Private-Launchpad

We’re building a fully on-chain, privacy-preserving token sale system on Ethereum Sepolia using Zama FHEVM. Users deposit payment tokens publicly via a Uniswap v4 hook, but submit bids privately: their max price (and spend/qty) stays encrypted. A batch (uniform-price) auction computes a single clearing price and allocations without revealing individual bids or allocations. Settlement is permissionless: winners claim encrypted sale tokens and everyone can withdraw refunds, with authorization enforced by cryptographic KMS decryption proofs (no TEE, no relayers required). Deposits are rehypothecated into a lending adapter while idle, then unwound to fund claims and refunds, keeping capital productive throughout the auction.

We split the system into three on-chain modules and wired them end-to-end with Hardhat on Ethereum Sepolia.

A Uniswap v4 Hook (MixerLiteHook) is used as an execution-layer integration point rather than a pricing primitive. The hook does not modify AMM pricing or swap outputs. Instead, it attaches structured logic to the swap lifecycle. During afterSwap, optional hookData can atomically register a bid by creating a bidId and recording the payer, receiver, refund address, and encrypted claim key. The same bid can also be registered via a standalone function, so the swap path is a composability feature rather than a strict requirement.

Bid parameters (max price and max spend/quantity) are encrypted client-side using Zama’s FHEVM SDK and only ciphertext handles are stored on-chain. The auction contract performs a batch, uniform-price clearing: encrypted bids are compared homomorphically to determine demand at a candidate price, and a single clearing price and per-bid allocation/cost are produced without revealing individual bids.

The hook also acts as the settlement custodian. Deposited payment tokens are immediately parked in a lending adapter under the contract’s ownership. When swaps occur, the hook’s beforeSwap and afterSwap phases implement a liquidity shuttle: funds are temporarily withdrawn from lending to ensure liquidity is available to the PoolManager, and any remaining balance is redeposited afterward. After the auction finalizes, users make their results decryptable via KMS proofs and call the hook to settle: sale tokens are transferred to the receiver and refunds are paid out, unwinding the lending position only as needed.

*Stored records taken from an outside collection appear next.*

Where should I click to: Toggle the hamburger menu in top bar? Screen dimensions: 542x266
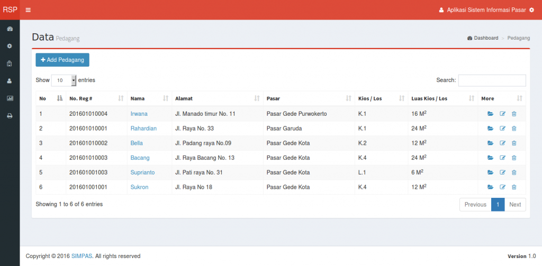[x=28, y=10]
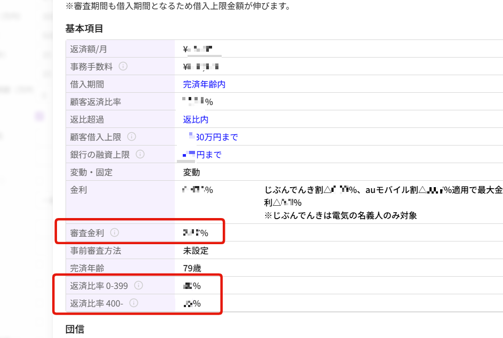
Task: Click the 変動 value in 変動・固定 row
Action: (191, 172)
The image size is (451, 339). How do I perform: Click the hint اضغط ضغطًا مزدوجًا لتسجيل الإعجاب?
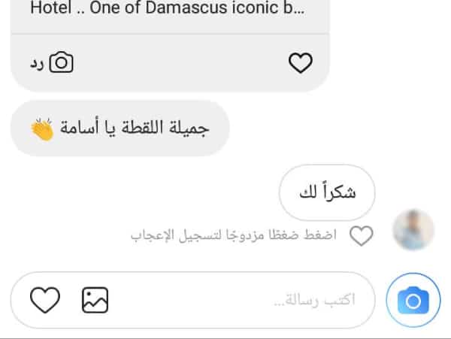(x=234, y=236)
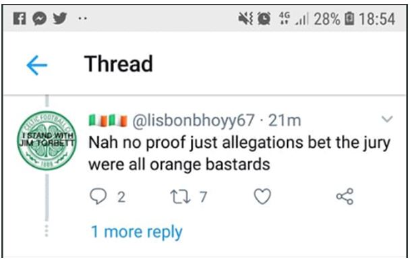Open the reply speech bubble icon
Image resolution: width=414 pixels, height=264 pixels.
98,196
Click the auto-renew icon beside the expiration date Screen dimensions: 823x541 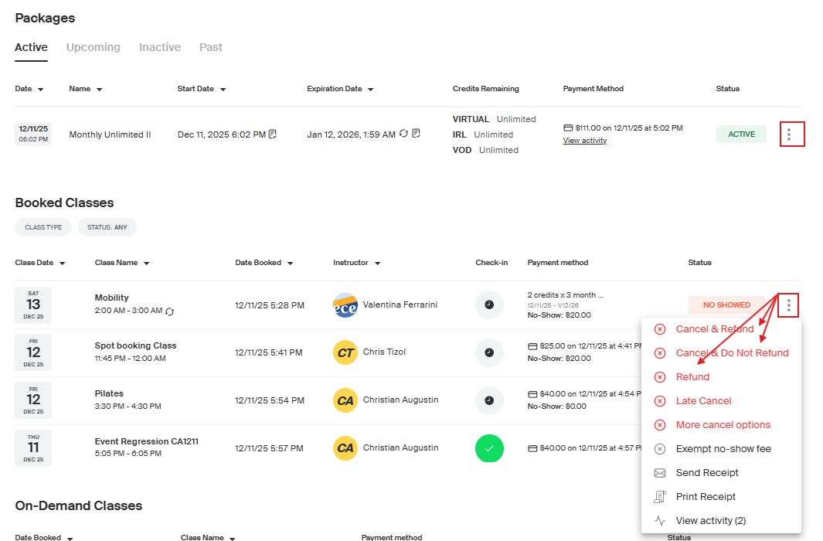tap(403, 133)
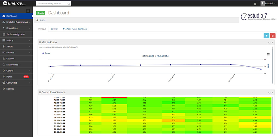Click the alert warning triangle icon
Image resolution: width=278 pixels, height=137 pixels.
[x=255, y=4]
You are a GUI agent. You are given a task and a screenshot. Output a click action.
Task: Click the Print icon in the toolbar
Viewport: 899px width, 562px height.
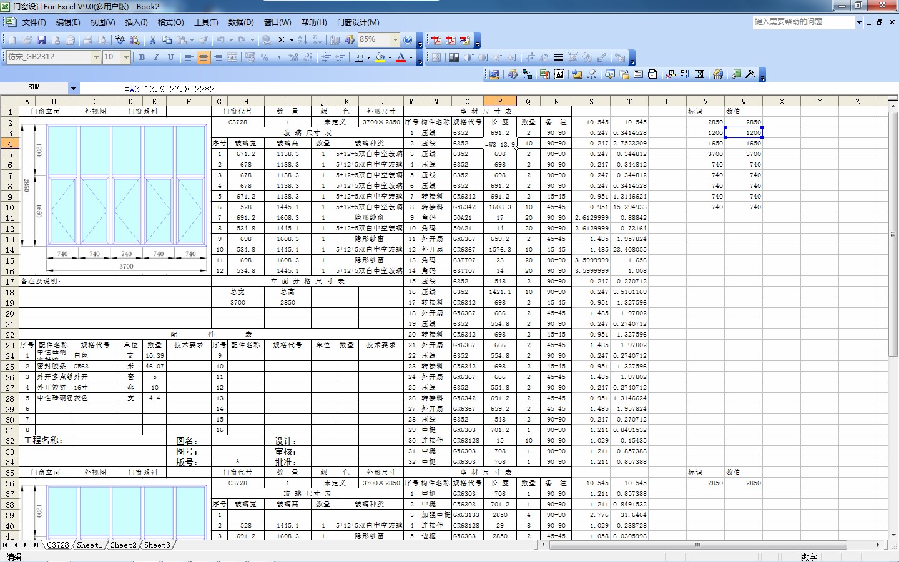87,40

Claims are permissionless and authenticated using Zama KMS decryption-proof verification (EIP-712 signatures checked on-chain), allowing the receiver to prove authorization without relayers or trusted execution hardware.

The key design decision is that the hook is not used to change AMM pricing, but to embed structured financial logic directly inside the swap lifecycle. This allows atomic bid registration and capital management while keeping the auction computation separate from the AMM, simplifying accounting and avoiding custom routing or multi-transaction flows.